### Exercise aim:
Copy out, word for word, the entries from the beginning through the line that contains "will (205, 953).", including that line.

(Element and text location entries)
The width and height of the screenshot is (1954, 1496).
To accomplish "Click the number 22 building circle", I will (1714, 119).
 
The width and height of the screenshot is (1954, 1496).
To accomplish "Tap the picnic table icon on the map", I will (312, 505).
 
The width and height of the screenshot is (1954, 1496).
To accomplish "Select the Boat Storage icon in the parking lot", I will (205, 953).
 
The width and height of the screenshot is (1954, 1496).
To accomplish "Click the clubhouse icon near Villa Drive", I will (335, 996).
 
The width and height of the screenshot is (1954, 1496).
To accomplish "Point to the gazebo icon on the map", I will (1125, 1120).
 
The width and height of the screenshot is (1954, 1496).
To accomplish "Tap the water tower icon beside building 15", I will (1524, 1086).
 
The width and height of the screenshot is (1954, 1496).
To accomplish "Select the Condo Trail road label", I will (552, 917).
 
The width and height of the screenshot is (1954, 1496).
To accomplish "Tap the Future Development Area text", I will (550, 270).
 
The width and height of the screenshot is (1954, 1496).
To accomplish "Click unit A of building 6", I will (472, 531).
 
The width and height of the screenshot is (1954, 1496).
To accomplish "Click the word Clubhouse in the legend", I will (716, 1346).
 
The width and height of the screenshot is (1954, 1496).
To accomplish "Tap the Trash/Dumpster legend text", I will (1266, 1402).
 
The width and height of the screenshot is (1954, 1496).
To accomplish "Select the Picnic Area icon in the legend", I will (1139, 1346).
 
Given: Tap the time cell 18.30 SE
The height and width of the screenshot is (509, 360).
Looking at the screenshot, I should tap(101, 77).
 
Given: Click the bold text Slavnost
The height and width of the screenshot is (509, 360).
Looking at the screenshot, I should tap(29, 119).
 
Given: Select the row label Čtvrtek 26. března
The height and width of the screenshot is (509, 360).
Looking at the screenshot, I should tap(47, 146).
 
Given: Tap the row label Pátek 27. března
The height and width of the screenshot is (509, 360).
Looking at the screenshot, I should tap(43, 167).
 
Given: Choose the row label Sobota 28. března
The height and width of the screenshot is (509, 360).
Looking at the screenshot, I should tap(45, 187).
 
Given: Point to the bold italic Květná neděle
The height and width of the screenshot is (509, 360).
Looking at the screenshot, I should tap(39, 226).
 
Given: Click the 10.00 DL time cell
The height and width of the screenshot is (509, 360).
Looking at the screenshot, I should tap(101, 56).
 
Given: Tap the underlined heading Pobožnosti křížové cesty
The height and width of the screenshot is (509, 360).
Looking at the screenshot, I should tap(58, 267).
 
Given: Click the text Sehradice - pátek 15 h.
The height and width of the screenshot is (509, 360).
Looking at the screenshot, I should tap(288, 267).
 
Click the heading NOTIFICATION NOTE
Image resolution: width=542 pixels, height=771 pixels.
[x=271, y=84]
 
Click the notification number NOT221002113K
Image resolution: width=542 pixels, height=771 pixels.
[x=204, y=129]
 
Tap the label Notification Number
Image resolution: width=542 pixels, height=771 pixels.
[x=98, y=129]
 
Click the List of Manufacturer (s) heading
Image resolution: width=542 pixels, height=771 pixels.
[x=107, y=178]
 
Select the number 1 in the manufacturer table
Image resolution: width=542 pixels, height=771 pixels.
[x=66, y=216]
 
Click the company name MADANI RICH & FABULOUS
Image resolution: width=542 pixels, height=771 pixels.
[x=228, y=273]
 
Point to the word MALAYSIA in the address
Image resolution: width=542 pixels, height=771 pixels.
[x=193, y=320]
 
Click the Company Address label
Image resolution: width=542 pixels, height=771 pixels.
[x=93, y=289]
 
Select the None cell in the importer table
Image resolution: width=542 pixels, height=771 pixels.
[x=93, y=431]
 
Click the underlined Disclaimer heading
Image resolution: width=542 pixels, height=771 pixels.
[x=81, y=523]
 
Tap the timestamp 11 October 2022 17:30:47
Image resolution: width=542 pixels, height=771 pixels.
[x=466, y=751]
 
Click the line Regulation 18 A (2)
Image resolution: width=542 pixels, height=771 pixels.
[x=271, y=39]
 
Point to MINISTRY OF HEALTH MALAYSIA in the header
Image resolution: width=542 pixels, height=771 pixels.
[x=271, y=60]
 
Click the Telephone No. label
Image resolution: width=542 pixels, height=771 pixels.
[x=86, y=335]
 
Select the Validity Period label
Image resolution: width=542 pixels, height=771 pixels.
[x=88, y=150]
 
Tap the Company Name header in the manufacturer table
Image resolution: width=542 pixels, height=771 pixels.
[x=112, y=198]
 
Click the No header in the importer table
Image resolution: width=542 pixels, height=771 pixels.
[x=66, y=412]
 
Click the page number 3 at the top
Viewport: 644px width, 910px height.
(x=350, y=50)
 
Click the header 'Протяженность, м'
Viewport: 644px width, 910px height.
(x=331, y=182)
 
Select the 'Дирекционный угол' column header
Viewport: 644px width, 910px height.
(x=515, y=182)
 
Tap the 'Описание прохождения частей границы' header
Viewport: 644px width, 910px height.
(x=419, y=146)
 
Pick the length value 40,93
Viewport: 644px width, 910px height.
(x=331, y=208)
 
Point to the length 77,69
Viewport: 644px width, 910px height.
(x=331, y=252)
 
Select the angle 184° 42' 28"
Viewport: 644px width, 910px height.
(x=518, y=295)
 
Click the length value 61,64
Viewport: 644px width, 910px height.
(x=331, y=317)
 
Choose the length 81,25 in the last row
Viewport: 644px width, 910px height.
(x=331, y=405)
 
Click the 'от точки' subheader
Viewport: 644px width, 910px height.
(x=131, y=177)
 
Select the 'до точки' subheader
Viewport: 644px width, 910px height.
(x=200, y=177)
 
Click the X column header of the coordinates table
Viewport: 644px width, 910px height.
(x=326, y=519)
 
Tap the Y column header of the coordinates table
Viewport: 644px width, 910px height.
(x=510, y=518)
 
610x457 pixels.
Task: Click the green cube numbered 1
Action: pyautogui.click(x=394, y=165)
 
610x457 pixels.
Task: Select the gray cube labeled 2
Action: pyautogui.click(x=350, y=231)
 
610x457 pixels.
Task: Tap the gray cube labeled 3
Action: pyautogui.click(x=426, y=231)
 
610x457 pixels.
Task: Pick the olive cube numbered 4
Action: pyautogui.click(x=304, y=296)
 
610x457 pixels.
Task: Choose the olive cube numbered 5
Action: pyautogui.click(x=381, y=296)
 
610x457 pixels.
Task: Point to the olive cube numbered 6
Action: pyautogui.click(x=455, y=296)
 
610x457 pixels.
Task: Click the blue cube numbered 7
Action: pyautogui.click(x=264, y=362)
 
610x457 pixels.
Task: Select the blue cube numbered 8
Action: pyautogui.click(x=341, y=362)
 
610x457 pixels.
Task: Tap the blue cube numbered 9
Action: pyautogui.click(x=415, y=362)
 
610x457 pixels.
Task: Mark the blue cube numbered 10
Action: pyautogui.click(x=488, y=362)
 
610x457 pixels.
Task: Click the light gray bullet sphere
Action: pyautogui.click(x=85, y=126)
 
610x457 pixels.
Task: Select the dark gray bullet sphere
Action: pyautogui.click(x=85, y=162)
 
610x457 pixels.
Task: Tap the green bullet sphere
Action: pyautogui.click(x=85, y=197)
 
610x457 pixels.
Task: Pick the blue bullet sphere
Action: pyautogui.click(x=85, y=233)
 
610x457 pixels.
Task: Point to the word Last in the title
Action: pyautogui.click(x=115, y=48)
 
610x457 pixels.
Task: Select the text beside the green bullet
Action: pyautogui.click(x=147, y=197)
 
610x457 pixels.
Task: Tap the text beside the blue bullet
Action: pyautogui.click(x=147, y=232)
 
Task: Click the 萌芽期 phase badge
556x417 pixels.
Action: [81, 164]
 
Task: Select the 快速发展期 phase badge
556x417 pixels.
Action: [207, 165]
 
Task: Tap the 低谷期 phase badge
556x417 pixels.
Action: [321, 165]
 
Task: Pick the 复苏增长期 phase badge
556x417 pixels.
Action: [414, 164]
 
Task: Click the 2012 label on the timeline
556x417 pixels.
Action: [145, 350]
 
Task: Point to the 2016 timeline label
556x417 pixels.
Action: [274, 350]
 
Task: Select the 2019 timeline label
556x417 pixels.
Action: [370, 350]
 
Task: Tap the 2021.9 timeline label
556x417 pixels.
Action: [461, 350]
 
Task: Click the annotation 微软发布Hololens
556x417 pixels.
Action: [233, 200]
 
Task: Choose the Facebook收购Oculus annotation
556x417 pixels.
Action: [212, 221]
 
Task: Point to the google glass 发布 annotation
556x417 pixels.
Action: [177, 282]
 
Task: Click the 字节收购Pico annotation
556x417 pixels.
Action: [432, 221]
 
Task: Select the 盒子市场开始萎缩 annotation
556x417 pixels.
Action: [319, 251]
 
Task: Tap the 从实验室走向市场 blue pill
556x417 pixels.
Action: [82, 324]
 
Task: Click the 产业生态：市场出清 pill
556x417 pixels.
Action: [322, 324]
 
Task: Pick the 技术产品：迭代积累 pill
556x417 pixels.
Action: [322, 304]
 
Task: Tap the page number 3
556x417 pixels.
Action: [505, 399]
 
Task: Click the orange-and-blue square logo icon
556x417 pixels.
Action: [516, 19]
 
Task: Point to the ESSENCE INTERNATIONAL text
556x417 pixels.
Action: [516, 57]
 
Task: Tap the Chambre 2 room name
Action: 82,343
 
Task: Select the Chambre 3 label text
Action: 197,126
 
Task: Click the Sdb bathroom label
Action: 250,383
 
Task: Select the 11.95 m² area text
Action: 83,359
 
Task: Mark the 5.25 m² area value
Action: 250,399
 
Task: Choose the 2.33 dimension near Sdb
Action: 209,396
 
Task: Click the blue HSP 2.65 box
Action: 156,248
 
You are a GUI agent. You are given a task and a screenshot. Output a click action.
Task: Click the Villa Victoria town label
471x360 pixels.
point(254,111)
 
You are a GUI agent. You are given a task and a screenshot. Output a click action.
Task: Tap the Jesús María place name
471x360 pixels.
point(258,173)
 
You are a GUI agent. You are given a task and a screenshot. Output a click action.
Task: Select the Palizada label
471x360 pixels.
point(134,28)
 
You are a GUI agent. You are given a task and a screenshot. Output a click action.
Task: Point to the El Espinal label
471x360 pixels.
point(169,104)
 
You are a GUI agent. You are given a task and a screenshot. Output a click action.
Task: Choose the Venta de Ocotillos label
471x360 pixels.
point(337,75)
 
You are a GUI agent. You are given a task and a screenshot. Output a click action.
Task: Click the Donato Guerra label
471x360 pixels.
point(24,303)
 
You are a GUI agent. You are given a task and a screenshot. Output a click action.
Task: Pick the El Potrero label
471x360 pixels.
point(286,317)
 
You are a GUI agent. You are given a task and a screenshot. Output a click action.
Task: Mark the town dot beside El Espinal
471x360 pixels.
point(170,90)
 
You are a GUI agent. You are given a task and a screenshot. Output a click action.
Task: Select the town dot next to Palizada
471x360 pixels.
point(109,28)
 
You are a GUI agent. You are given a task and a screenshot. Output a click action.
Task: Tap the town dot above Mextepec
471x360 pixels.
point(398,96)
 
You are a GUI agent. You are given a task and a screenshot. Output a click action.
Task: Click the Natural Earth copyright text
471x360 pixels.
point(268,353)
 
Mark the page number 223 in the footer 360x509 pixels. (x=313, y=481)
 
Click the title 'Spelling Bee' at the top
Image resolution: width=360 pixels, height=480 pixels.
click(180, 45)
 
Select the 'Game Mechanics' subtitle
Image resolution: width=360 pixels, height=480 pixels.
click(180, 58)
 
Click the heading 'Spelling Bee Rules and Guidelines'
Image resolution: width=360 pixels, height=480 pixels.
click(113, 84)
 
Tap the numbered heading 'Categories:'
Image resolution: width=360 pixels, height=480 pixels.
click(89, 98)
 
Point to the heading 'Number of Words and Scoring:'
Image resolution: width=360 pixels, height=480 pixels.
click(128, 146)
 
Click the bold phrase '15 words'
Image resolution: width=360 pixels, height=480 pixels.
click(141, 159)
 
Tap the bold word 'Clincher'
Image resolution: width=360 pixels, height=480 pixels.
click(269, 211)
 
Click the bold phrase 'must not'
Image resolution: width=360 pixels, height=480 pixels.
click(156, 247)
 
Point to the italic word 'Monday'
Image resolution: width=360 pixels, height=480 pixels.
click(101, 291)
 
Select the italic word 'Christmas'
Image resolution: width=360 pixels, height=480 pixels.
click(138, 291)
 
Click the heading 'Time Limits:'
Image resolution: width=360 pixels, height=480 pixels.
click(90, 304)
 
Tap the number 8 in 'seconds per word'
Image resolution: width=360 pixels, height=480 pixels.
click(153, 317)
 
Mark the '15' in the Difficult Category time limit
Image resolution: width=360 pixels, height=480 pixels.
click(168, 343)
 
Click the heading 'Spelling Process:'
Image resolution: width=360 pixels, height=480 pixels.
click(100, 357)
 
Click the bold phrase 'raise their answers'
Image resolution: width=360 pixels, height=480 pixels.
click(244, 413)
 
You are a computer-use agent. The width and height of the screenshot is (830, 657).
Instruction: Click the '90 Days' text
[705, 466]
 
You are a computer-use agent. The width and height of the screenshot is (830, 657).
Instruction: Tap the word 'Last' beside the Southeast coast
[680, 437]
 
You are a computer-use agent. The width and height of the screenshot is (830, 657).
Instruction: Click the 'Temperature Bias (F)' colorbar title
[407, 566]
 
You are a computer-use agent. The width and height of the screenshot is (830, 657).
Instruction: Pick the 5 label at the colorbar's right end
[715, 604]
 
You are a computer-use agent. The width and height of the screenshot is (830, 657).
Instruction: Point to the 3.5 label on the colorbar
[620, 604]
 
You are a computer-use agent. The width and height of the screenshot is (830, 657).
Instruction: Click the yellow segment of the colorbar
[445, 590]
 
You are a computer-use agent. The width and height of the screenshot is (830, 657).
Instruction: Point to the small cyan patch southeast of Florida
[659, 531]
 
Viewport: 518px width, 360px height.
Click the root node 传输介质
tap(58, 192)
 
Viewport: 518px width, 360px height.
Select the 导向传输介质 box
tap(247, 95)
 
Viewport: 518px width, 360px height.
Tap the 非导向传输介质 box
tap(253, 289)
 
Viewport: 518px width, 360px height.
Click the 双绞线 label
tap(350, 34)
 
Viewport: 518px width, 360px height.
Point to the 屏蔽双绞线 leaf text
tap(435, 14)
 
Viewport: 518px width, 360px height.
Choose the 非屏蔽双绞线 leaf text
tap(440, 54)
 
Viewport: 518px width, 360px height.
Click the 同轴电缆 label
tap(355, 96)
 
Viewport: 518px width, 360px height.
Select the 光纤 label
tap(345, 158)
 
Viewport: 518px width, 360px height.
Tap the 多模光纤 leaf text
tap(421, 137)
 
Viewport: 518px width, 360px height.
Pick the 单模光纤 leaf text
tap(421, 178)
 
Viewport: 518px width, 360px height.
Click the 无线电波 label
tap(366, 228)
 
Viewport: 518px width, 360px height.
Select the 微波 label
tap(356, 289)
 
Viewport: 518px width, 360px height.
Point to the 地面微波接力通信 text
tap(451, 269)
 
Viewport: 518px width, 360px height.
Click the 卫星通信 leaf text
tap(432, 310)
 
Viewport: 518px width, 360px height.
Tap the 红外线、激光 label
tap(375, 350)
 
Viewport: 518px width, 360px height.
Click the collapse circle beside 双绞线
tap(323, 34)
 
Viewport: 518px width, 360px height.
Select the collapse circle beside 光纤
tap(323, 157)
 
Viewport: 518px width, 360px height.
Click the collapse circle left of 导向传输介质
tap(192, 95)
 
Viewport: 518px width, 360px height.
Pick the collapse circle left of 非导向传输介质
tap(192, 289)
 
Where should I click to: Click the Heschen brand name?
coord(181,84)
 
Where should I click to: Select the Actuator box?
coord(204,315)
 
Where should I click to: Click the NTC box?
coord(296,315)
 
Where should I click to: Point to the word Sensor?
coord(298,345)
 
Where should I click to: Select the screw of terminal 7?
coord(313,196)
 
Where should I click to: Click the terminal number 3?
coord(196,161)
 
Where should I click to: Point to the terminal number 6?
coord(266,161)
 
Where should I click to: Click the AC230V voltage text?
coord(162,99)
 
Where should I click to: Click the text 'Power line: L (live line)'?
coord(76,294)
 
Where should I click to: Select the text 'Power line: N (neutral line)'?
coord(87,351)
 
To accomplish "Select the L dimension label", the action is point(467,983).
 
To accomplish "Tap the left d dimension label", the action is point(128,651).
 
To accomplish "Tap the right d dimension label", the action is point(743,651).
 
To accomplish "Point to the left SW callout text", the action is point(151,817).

### Response to this exercise:
The width and height of the screenshot is (1954, 1496).
To accomplish "Click the number 22 building circle", I will (1714, 119).
 
The width and height of the screenshot is (1954, 1496).
To accomplish "Tap the picnic table icon on the map", I will (312, 505).
 
The width and height of the screenshot is (1954, 1496).
To accomplish "Select the Boat Storage icon in the parking lot", I will (205, 953).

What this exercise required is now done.